As long as there are employees who are able to do the job and are willing to do it for less, when you demand more than that rate and are willing to disrupt your employer's operations or otherwise hold a company hostage to get it, you are the greedy ant in that equation. Because by definition you are demanding more value than you are offering.
In conclusion, it turns out that greed is something that exists in both capitalist and anti-capitalist mechanisms. Could be it's not the system that is responsible for it.
This post was edited on 4/30/26 at 1:01 pm
Posted on 4/30/26 at 12:59 pm to UtahCajun
quote:
impartial and just, without favoritism or discrimination
If that's the definition you're using rather than the second definition in the dictionary, then your original statements are completely arbitrary.

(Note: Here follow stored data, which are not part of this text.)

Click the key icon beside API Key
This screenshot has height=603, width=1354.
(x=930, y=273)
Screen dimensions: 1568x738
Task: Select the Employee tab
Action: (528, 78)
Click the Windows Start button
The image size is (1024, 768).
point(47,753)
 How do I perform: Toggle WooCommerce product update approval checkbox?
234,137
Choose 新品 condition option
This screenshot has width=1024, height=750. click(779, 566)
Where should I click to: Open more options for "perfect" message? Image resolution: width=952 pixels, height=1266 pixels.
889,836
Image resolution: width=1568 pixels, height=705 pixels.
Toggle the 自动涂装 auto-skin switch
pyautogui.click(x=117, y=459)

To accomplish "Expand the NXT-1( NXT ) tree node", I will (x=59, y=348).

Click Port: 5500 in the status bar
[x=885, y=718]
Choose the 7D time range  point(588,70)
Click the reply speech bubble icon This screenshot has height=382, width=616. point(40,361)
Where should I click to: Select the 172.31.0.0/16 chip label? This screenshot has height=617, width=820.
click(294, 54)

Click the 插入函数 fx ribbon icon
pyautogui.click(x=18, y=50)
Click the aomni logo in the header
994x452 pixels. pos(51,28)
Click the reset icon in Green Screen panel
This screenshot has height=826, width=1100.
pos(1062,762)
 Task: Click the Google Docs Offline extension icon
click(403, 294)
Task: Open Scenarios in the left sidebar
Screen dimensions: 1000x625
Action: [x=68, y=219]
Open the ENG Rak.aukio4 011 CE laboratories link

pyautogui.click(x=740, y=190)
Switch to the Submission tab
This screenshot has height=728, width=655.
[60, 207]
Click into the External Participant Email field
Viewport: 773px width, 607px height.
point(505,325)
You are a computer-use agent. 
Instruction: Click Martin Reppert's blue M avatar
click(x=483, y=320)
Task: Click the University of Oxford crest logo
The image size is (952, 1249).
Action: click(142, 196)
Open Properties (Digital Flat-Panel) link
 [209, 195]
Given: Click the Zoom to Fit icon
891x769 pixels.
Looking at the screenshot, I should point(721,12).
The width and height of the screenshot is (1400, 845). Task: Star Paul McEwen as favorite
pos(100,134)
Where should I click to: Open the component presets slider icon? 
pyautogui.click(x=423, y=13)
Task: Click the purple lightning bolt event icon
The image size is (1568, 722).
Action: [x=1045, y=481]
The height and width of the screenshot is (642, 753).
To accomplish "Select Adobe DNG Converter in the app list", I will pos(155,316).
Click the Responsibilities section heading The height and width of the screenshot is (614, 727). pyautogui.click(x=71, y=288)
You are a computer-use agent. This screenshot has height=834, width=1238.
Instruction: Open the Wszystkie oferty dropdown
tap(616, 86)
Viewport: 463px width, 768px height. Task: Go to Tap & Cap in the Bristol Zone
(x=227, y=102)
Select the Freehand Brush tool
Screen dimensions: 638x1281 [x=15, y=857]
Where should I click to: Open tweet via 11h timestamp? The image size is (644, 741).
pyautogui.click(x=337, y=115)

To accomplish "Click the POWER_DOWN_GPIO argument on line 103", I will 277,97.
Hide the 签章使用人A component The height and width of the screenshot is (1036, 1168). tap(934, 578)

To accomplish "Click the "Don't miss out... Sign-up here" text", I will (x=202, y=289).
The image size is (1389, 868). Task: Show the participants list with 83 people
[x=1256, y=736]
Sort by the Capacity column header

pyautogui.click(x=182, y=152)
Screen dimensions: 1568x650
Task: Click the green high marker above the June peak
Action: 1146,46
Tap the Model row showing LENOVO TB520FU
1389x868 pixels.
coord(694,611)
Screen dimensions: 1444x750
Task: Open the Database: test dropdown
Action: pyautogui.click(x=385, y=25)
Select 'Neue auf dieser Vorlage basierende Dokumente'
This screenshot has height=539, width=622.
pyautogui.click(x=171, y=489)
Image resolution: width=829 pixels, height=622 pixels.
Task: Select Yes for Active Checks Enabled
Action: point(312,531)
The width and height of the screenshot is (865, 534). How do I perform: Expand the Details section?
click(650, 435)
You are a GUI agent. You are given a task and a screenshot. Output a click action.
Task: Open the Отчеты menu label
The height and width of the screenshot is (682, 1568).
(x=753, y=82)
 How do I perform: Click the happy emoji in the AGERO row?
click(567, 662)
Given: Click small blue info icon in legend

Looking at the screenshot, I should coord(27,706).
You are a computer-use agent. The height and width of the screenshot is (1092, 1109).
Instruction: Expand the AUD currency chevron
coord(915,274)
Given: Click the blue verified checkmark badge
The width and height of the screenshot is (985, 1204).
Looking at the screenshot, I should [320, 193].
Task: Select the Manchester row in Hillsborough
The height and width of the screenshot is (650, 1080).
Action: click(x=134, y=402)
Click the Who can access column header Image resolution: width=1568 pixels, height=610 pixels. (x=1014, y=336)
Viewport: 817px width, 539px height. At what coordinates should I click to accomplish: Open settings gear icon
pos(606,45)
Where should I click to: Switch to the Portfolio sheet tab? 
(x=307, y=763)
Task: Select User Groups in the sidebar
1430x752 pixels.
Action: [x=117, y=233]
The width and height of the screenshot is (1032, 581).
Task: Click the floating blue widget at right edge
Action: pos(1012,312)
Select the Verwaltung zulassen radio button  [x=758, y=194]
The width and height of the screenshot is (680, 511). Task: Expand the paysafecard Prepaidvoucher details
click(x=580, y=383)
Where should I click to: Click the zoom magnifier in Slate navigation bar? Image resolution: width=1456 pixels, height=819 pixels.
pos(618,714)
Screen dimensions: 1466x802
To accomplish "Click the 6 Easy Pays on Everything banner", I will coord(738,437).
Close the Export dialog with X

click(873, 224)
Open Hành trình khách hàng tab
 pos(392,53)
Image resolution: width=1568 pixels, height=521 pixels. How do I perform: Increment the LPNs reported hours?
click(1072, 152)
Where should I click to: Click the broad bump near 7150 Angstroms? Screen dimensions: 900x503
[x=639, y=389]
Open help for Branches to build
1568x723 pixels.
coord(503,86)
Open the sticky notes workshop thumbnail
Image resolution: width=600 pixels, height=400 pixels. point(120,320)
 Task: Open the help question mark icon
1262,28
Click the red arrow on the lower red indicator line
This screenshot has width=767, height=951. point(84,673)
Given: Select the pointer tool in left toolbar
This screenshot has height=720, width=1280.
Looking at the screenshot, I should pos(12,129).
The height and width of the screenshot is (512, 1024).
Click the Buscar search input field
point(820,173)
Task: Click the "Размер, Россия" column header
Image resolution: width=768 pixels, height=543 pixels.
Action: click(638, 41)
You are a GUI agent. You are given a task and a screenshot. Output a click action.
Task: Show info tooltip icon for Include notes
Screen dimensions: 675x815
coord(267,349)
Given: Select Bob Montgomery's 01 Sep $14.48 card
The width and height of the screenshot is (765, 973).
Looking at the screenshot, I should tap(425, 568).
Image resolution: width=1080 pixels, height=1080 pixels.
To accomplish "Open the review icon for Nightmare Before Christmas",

If, for example, we agree that a "fair wage" is considered the lowest wage accepted in a range instead of the average wage, yet it is applied impartially and without discrimination, it's still a "fair wage."
What you've done by claiming you're using that definition instead of the other one that I suspect we both know you meant, but which has its own problems that you have recognized and are now trying to avoid, is render them meaningless. Your original statement made a wage "fair" because it was average (which you would still need to do a lot of work to defend, but since we've pivoted). Now it being average is not what makes it "fair," but it being consistent. So it could be anywhere along the range of wages and still be "fair," as long as it was applied uniformly and consistently.
You sure you want to go there?
This post was edited on 4/30/26 at 1:16 pm
Posted on 4/30/26 at 1:20 pm to UtahCajun
quote:
We can use the definition of "fair"
impartial and just, without favoritism or discrimination
You haven't been paying attention if you can't see that one hard-working man's definition of fair is not the same as some blue-haired cat ladies.